When I originally read and re-posted Essena’s story, my friend Michael commented on the irony that the publication that told her story was none other than Cosmo magazine.  He had such a good point, and I hadn’t even realized it.  This magazine is one of, if not THE most degrading publications to women.  Masked behind their diet tips and style guides are the (barely) underlying messages that girls need to look, dress, and behave in a certain way.  While it is extremely hypocritical for them to post something of this nature, at least it is a start.  This problem has gotten so gigantic, that I don’t even know where to begin on how we can fix it.  All I know is it will take each one of us individually to at least recognize the issue, and vow not to fall into the trap.  Post pictures because you like them – not because the contents of the picture fall within a perfect square and your favorite filter will make it a good addition to your feed.  Post pictures of memories you want to keep, not edited, doctored images that you happened to think of at a time that will yield maximum likes.  If you don’t do it for yourself, do it for the middle school girls who are learning from the standards that WE have managed to fuck up.

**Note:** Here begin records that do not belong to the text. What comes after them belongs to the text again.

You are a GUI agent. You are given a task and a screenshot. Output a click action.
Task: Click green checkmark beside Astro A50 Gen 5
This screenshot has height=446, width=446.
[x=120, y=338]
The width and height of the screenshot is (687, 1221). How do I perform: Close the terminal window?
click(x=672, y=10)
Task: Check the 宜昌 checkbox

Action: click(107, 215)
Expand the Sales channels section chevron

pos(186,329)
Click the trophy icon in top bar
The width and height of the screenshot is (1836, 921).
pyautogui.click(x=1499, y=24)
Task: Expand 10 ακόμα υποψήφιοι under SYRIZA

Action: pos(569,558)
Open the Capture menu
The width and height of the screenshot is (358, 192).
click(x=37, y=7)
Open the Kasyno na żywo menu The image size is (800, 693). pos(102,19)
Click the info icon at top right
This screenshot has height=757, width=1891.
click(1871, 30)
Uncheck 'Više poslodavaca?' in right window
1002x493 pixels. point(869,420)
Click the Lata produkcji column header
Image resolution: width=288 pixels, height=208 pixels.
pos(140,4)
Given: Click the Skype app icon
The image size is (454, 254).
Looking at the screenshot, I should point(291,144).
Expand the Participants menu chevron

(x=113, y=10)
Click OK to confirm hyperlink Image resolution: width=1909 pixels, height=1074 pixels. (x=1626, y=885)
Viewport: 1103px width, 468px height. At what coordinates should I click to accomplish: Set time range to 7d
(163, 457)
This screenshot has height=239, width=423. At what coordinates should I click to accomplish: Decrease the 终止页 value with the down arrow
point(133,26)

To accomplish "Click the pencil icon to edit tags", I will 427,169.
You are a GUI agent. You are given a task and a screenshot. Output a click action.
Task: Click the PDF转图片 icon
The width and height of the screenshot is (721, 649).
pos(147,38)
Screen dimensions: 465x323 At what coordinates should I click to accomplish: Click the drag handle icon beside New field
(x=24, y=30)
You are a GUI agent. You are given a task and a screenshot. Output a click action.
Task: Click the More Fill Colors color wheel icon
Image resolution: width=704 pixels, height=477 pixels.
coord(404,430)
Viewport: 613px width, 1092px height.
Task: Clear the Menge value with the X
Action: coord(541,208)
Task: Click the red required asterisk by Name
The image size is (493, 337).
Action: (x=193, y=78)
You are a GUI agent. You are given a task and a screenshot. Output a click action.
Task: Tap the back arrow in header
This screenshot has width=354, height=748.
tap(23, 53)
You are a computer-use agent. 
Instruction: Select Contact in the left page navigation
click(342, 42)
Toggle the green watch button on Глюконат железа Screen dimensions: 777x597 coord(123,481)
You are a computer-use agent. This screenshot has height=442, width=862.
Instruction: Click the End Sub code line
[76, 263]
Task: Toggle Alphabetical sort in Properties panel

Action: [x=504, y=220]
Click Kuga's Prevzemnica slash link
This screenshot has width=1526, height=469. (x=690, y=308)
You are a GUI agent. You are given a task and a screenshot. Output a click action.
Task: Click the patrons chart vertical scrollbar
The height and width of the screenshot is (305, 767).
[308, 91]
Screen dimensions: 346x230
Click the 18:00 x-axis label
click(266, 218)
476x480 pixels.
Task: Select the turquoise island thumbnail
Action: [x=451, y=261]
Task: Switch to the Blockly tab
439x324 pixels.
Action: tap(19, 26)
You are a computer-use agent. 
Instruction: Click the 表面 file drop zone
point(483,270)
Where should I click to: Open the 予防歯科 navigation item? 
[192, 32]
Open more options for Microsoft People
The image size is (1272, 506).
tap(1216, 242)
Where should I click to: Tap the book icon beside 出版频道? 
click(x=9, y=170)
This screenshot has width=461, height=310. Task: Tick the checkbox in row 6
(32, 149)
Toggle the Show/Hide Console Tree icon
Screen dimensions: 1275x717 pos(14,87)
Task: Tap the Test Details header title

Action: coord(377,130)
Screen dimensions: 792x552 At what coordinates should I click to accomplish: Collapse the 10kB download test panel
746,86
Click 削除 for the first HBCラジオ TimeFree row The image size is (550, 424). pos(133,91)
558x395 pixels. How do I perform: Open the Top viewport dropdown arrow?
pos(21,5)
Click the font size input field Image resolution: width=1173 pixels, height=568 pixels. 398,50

P.S. – Never trust a selfie again

P.S.S. – Ladies, don’t you dare ask me what app I used…I won’t tell you!

Music Over Money

Think about the amount of money you spent on your last concert ticket.  For me, it was $80 for a concert at Fenway Park.  Now multiply that number by the amount of total tickets sold for that concert.  At Fenway, it was nearly 50,000.  That adds up to $4 MILLION in ticket sales if everyone paid $80. $4 million, and that was just one night of the dozens on the tour.  I think about this frequently, and how much money the artists must pull in from these types of large scale tours…must be nice!

But even these millionaire musicians had humble beginnings.  Think now about what it must have been like for them starting out – doing anything and everything they can to get noticed, while still having to maintain some sort of income.  It’s really unfortunate when you think about it…some of these new musicians are so extremely talented and just want to provide the world with music and meanwhile, there are plenty of people out there rolling in money for having reality TV shows or working at a job their daddy got them.  When they’re first starting out, young musicians are just looking for the money they need to get going.

Well, my dear friends are flipping the script.  I introduce to you – Copilot.

Copilot is a dream turned reality by my friend Ry McDonald.  The name hails from the first place Ry was when he set his mind to giving music to the world – riding copilot in his dad’s car, listening to The Beatles.  Ry and his angelic co-voice, Maggie, are in that beginning phase right now.  They play anywhere they can, and they’ve recently started traveling to popular areas of Boston to sing for passers-by.  They’ve been collecting tips, but the other day they decided to give the money back.  Yes, they decided to give back some of the money that they have been working so hard to earn.

The duo took on Quincy Market, with a guitar case full of $1 bills.  They had signs that read “if you like our music, please take a dollar.”  They quite literally PAID PEOPLE to listen to them.  Kind of backwards, right?  But backwards isn’t always bad.  If you think about it, what better way to get people’s attention than physically giving them money?  Their goal was to give back to the community, as if their music isn’t already enough!  This philanthropic outlook is exactly what is going to land them on these massive tours, and land my butt in an $80 seat to listen.